Most customers are making decisive choices about where to shop based primarily on price and discounters and wholesalers such as Wal-Mart and Costco are the ones who are benefiting from this recent phenomenon. According to Howard Davidowitz, the head of a retail consulting firm based in New York, "We're seeing the consumer far more budget conscious and definitely trading down."
It's not all good for the discounters though, as they are getting more new traffic, but regular customers are also cutting back on spending and have reduced their spending. Wal-Mart has seen a boost in sales, but Target has not been able to win customers over as they have usually attracted impulse shoppers, which consumers are cutting down on buying, where as Wal-Mart attracts consumers looking for all the basics, which consumers are still buying.

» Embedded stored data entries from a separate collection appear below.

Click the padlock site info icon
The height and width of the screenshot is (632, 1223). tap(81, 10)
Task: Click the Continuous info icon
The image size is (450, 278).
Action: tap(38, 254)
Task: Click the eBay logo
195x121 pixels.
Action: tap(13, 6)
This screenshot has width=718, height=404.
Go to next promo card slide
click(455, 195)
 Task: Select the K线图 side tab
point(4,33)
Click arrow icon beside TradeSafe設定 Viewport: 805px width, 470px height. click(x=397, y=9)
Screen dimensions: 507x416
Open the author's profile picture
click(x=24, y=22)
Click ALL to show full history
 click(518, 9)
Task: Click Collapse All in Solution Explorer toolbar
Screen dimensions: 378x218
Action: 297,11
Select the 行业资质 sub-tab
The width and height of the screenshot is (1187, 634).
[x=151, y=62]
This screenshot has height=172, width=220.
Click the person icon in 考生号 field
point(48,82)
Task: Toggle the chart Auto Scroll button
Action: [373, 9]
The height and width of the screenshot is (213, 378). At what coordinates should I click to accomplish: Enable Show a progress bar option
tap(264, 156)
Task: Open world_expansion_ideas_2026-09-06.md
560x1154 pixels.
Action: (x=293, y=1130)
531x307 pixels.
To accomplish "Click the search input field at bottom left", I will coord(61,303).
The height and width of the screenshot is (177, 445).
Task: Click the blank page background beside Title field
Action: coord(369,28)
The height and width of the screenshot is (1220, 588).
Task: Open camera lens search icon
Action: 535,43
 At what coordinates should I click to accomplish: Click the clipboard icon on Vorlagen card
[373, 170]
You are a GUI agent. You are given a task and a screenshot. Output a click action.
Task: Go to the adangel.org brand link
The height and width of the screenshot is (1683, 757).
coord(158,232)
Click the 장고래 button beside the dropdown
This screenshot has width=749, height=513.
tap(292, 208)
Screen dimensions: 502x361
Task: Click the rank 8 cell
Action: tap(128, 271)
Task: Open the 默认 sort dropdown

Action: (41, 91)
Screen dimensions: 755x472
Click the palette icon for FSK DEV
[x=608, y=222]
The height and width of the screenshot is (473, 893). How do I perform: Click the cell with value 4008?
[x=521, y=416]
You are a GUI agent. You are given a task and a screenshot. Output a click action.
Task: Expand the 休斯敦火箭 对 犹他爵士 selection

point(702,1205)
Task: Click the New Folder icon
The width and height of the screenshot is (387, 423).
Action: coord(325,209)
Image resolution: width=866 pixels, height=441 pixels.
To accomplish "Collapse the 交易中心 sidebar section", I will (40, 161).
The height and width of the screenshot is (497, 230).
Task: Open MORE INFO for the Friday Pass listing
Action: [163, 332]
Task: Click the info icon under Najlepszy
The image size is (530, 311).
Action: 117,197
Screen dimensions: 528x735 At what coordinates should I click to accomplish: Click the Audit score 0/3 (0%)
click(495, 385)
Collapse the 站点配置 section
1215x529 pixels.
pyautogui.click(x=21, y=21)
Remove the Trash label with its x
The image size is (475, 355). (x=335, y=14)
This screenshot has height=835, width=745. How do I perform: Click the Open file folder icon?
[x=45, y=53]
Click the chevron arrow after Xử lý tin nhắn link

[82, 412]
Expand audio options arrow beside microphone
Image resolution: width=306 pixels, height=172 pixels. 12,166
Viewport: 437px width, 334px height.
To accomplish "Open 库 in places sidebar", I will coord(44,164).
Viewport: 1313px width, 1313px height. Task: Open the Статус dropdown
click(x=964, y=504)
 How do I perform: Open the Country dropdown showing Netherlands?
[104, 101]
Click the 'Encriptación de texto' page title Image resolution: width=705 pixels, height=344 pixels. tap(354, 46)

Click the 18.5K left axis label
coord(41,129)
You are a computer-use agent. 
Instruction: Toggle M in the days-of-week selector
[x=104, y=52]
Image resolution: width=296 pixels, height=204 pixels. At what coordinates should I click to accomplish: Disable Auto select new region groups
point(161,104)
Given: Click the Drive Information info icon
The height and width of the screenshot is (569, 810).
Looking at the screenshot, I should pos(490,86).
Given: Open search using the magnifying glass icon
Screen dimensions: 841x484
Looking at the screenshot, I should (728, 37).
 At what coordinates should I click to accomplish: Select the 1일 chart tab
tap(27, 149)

Warehouse clubs such as Costco and Sam's Club, the Wal-Mart sibling, are seeing sales shoot up. And there's evidence more upper-income customers are heading in for gas and to buy brand-name detergent and groceries in bulk.
"It's a phenomenal shift. You see people who you never expected to be shopping at those stores," said Britt Beemer, founder of Charleston, S.C.-based America's Research Group consumer research firm. In a recent survey of 800 shoppers, he found many high-income households heading for warehouse clubs.
"Ten percent of those shoppers at the warehouse clubs had (household) incomes of over $100,000," Beemer said, double the number from a year ago. "That's not what you'd think is the typical warehouse club shopper."